Dataset entries
+--
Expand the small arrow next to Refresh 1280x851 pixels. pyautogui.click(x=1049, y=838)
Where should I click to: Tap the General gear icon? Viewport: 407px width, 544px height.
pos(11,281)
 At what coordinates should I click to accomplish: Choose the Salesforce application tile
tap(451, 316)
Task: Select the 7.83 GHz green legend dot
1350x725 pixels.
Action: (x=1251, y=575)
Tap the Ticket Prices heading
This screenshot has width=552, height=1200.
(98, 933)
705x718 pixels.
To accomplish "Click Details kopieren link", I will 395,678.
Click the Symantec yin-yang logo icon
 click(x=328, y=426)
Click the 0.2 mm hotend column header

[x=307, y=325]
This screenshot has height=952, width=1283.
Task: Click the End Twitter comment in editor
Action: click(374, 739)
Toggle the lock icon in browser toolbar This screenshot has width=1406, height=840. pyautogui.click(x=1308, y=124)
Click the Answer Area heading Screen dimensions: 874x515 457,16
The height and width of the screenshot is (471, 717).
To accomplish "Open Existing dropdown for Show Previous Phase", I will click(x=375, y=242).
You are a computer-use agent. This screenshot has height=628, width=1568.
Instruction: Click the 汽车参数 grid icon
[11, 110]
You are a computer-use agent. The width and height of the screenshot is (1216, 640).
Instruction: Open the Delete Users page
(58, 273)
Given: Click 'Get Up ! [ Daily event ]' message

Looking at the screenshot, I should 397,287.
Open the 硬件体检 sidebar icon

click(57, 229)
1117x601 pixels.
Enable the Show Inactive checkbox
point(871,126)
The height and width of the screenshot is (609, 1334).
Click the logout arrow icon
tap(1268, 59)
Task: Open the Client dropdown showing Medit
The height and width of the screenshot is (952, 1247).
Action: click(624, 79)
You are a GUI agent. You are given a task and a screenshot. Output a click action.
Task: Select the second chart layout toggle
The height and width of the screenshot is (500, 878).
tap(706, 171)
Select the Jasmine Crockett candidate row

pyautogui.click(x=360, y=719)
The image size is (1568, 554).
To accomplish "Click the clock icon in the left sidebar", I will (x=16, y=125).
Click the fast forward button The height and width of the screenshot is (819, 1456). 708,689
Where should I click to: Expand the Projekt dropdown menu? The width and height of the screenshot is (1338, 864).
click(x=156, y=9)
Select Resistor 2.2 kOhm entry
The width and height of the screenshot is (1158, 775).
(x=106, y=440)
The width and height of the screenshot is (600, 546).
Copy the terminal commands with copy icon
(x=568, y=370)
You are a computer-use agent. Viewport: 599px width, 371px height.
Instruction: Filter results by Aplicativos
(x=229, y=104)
+--
Goal
Can you convert the lines above into a numbered list, omitting the blank ones?

Result of the exercise
1. Expand the small arrow next to Refresh 1280x851 pixels. pyautogui.click(x=1049, y=838)
2. Where should I click to: Tap the General gear icon? Viewport: 407px width, 544px height.
3. pos(11,281)
4.  At what coordinates should I click to accomplish: Choose the Salesforce application tile
5. tap(451, 316)
6. Task: Select the 7.83 GHz green legend dot
7. 1350x725 pixels.
8. Action: (x=1251, y=575)
9. Tap the Ticket Prices heading
10. This screenshot has width=552, height=1200.
11. (98, 933)
12. 705x718 pixels.
13. To accomplish "Click Details kopieren link", I will 395,678.
14. Click the Symantec yin-yang logo icon
15.  click(x=328, y=426)
16. Click the 0.2 mm hotend column header
17. [x=307, y=325]
18. This screenshot has height=952, width=1283.
19. Task: Click the End Twitter comment in editor
20. Action: click(374, 739)
21. Toggle the lock icon in browser toolbar This screenshot has width=1406, height=840. pyautogui.click(x=1308, y=124)
22. Click the Answer Area heading Screen dimensions: 874x515 457,16
23. The height and width of the screenshot is (471, 717).
24. To accomplish "Open Existing dropdown for Show Previous Phase", I will click(x=375, y=242).
25. You are a computer-use agent. This screenshot has height=628, width=1568.
26. Instruction: Click the 汽车参数 grid icon
27. [11, 110]
28. You are a computer-use agent. The width and height of the screenshot is (1216, 640).
29. Instruction: Open the Delete Users page
30. (58, 273)
31. Given: Click 'Get Up ! [ Daily event ]' message
32. Looking at the screenshot, I should 397,287.
33. Open the 硬件体检 sidebar icon
34. click(57, 229)
35. 1117x601 pixels.
36. Enable the Show Inactive checkbox
37. point(871,126)
38. The height and width of the screenshot is (609, 1334).
39. Click the logout arrow icon
40. tap(1268, 59)
41. Task: Open the Client dropdown showing Medit
42. The height and width of the screenshot is (952, 1247).
43. Action: click(624, 79)
44. You are a GUI agent. You are given a task and a screenshot. Output a click action.
45. Task: Select the second chart layout toggle
46. The height and width of the screenshot is (500, 878).
47. tap(706, 171)
48. Select the Jasmine Crockett candidate row
49. pyautogui.click(x=360, y=719)
50. The image size is (1568, 554).
51. To accomplish "Click the clock icon in the left sidebar", I will (x=16, y=125).
52. Click the fast forward button The height and width of the screenshot is (819, 1456). 708,689
53. Where should I click to: Expand the Projekt dropdown menu? The width and height of the screenshot is (1338, 864).
54. click(x=156, y=9)
55. Select Resistor 2.2 kOhm entry
56. The width and height of the screenshot is (1158, 775).
57. (x=106, y=440)
58. The width and height of the screenshot is (600, 546).
59. Copy the terminal commands with copy icon
60. (x=568, y=370)
61. You are a computer-use agent. Viewport: 599px width, 371px height.
62. Instruction: Filter results by Aplicativos
63. (x=229, y=104)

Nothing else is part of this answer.